Sunday, January 20, 2008

Chachacha Changes

We've been getting some snow here, which has been melting slightly and then freezing in odd shapes underneath the latest dusting. We have managed a handful of excellent skis, but sometimes the roads are treacherous. The weather combined with the newly returned functionality of my trusty Jamis pushed me to a decision about the Fuji.

While drop bars have a great many beautiful uses in this world, they are not necessarily ideal for cycling over obstacles and through traffic. Also, my white vintage brake levers while very cool, are not always what you might call highly functional. Besides, it seems a waste of potential variation to have three bikes (Titus, Jamis, Fuji) with the same kind of handlebar. And so, after much deliberation, I placed an order, waited for a few days, and then thanked the UPS guy for the cardboard box he delivered.

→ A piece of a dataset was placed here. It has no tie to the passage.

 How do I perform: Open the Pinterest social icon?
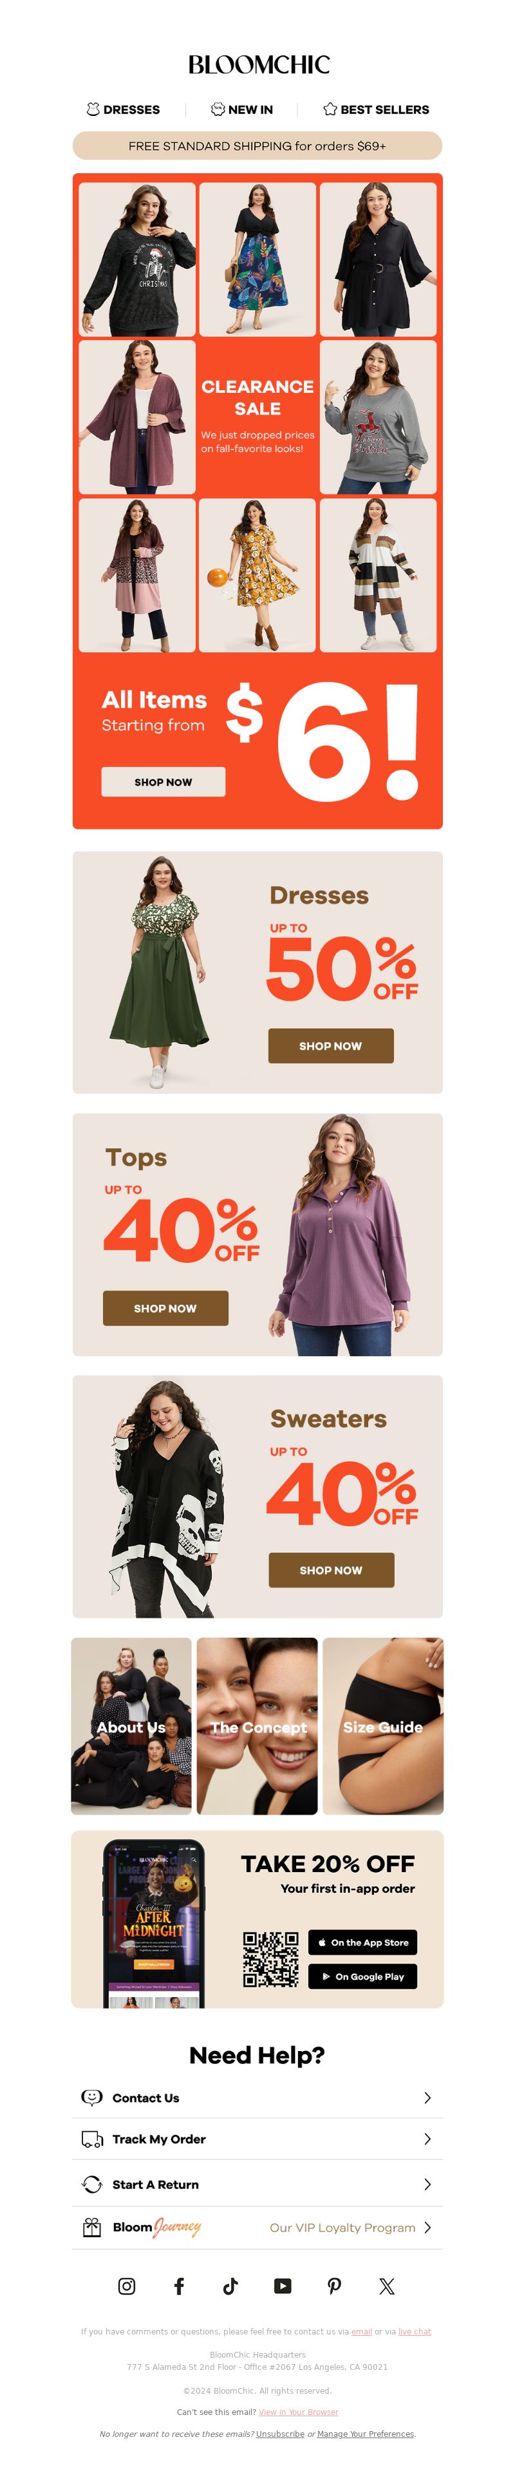pos(335,2286)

At the beginning, the Fuji looked like this:

A nice looking bike to be sure and as "John Lennon" from my nonfiction class last semester put it, "Very French."

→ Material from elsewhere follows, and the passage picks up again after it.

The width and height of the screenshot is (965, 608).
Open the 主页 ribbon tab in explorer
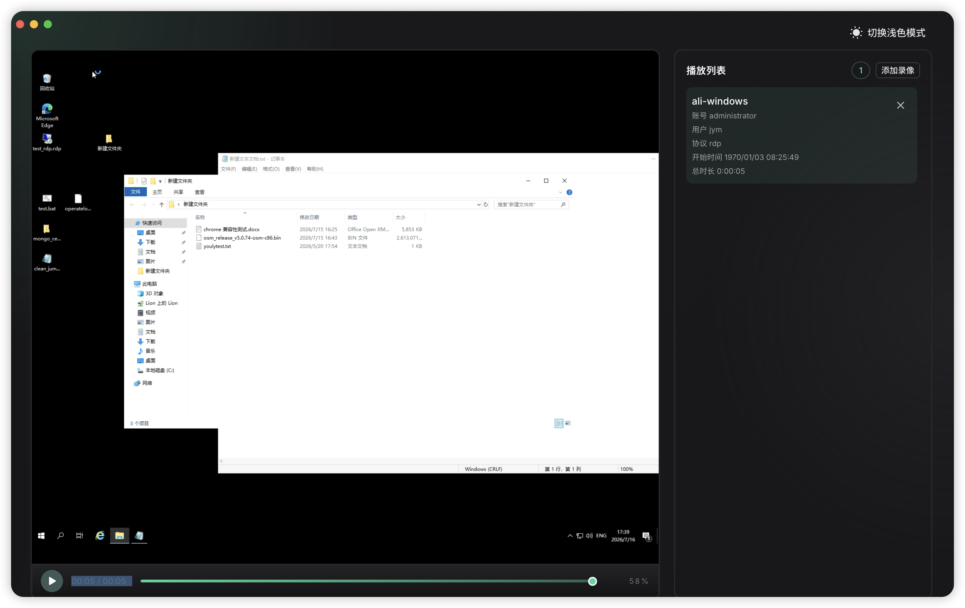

After a little while with some allen wrenches, grease, a hacksaw, pliers, crescent wrenches, wire cutters, more grease, glue, and a lot of help from Brian, it came out looking like this:

Let me tell you, the change is wonderful. My old drop-bars were narrow even for their ilk, and I find myself pleasantly astounded by my sudden increase in stability and agility. In fact, it is slightly difficult to comprehend while riding about town that I am on the same bike. Last week I rode through all manner of hazardous road conditions with nary a wobble.



The other change I'm going through is rather a more subtle one. It is a change of habit and thought, rather than something easily expressed in the physical universe. My change amounts to this - I have long considered my Jamis to be a dark green bike. For all the years I rode it around Flagstaff it was, to my eye and mind, a dark, dusky, green. However, when it was stolen and Brian and I went online to research more thoroughly in hopes of finding photos to give to the police, we discovered no Jamis Aurora ever made was painted green.

This came as a shock. When I did, in fact, get my beloved bike back in the end, I turned upon it a critical eye. Maybe it was blue. I stared and stared, but could come to no decision on the matter.

Now with tan bar-tape and a brown brooks saddle, the palette has changed to present a different feel. And I must concede it looks pretty blue when the sun hits it.


Further research today turned up some photographic evidence that wasn't available last summer. With my bike now undeniably proven to be a 1997 model thanks to QuickBike, I have to make the mental change from green, to what they call "cobalt blue." The going will be hard in some places, with frequent lapses caused by four years hard habit. But hopefully, I will persevere in the end, and me and my Aurora can come out the end of this transition period better friends for the deeper understanding.